Allein von den „Brücke“-Künstlern nennt das Städel-Museum knapp 900 Werke sein eigen. Ein Team im Haus ist seit 2015 damit beschäftigt, die Graphische Sammlung insgesamt zu digitalisieren – Ende des Jahres werden die ersten 25 000 Arbeiten online gehen. Es sind insgesamt die Dimensionen, die Möglichkeiten des Hauses, an die man sich beim Städel-Museum gewöhnen muss.

Regina Freyberger, die Tochter aus gutbürgerlichem Hause – der Vater Professor für Steuerungs- und Regeltechnik an der Technischen Hochschule München – erlebte schon als Kind die Museen der Stadt. „Meine Mutter hat meine Schwester und mich immer in die Ausstellungen geschleppt.“ Staunend und mit großen Augen stand die Heranwachsende vor dem wildromantischen Gemälde „Morgen einer Sturmnacht“ von Johan Christian Clausen Dahl – dieser orange-gelbe Himmel inmitten grau dräuender Wolken aus dem Jahr 1819 hat als Kunstdruck Karriere gemacht.

Schon die Abiturientin fühlte sich vom Geschichten erzählen magisch angezogen. Doch sie schwankte noch, ob sie sich für Schreiben und die Literatur oder doch für die Bildende Kunst entscheiden soll. Doch dann studierte sie bei Frank Büttner an der Münchener Universität Kunstgeschichte. Freyberger erzählt mit leiser Stimme von ihren Lehrjahren an einem Münchener Auktionshaus. Sie erlebte aus nächster Nähe, wie der Kunstmarkt völlig aus dem Ruder läuft, mit irrwitzigen Preisen. „Da geht es nicht immer um die Liebe für die Kunst, sondern schlicht um Kunst als Wertanlage – da wird spekuliert.“ Sie beobachtete die Kämpfe bei Versteigerungen: „Wenn da zwei sind, die das gleiche Werk haben wollen, dann ist das wie ein Duell am frühen Morgen.“

Für die Staatlichen Museen, sagt sie, macht die Preissteigerung auf dem Kunstmarkt die Situation immer schwieriger. Sie können nicht mehr mithalten. „Für die Häuser wird es sehr schwer, ihre Bestände noch zu ergänzen.“ Dem Städel-Museum ermöglichen es Mäzene und Stiftungen noch immer, Ankäufe zu tätigen.

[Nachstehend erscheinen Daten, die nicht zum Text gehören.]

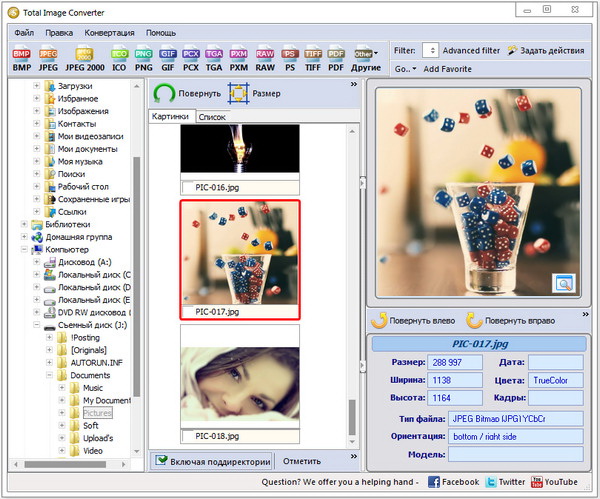Open the Другие formats dropdown
Image resolution: width=600 pixels, height=499 pixels.
[366, 56]
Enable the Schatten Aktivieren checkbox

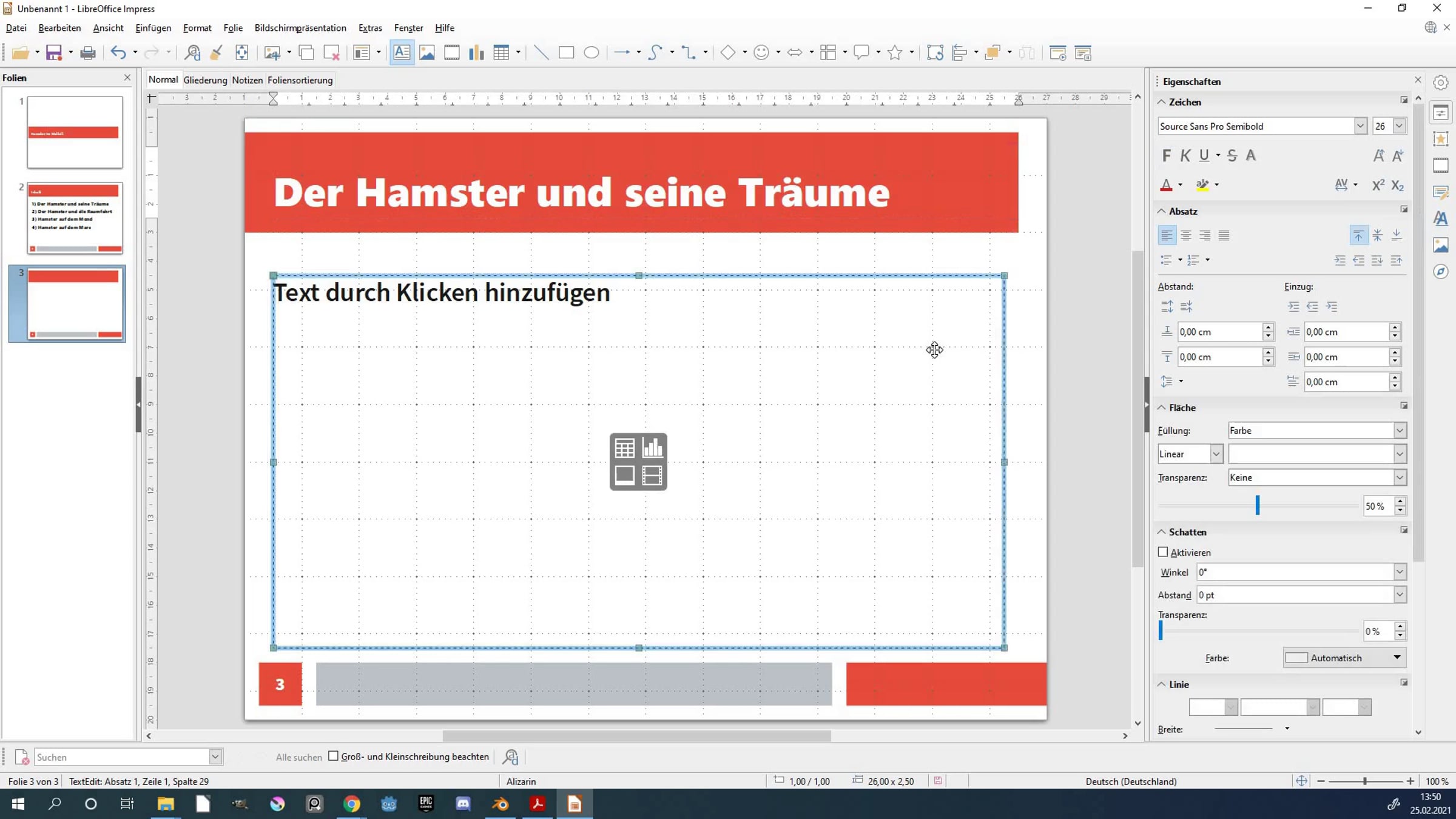(x=1163, y=552)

Regina Freyberger nennt die Jahre am Auktionshaus aber auch „eine Schule des Sehens“. Sie beschäftigte sich mit wertvollen Büchern aus dem 16. und 17. Jahrhundert. Doch ihr Ziel blieb die Arbeit an einem Museum. Und so bewarb sie sich für ein Volontariat an der Alten Nationalgalerie in Berlin.

A diesem Morgen trudeln so langsam die Kolleginnen ein, die mit der Kuratorin an der Graphischen Sammlung arbeiten. An den Wänden in den Regalen stehen Tausende von Büchern über die Bildende Kunst. Städel-Direktor Philipp Demandt, aber auch schon sein Vorgänger Max Hollein haben nach und nach jüngere Kuratorinnen und Kuratoren ins Städel-Museum geholt, behutsam einen Generationswechsel eingeleitet. „Das junge Team macht große Freude“, sagt Freyberger schlicht.

An der Alten Nationalgalerie hat sie zunächst in der Generaldirektion gearbeitet und ist dort „verzweifelt ob der langweiligen Tätigkeit“. Doch dann arbeitete sie am Bestandskatalog der Gemälde und lernte so viele Werke kennen. Diesen direkten Zugang könne Internet nicht ersetzen. „Bei Zeichnungen und Druckgrafiken kommt es auf das Haptische an – in jedem Licht sieht außerdem jedes Blatt immer wieder anders aus.“ Jetzt strahlt sie.

Berlin brachte ihr auch negative Erfahrungen. Sie erfährt „entsetzt“, dass es in der Stadt auch fast dreißig Jahre nach dem Fall der Mauer noch immer diese innere Teilung in Ost und West gibt. „Das prägt die Stadt nach wie vor.“ Es gab in Berlin auch Kolleginnen, die ihr vorhielten, sie komme doch „aus dem braunen München“ – weil die Nazis die Kommune zur „Stadt der Bewegung“ erklärt hatten. Sie sagt entschieden: „Das Kapitel Berlin ist abgeschlossen.“

Nein, Regina Freyberger ist ans Städel-Museum gekommen, um zu bleiben. Es gibt noch viel zu tun.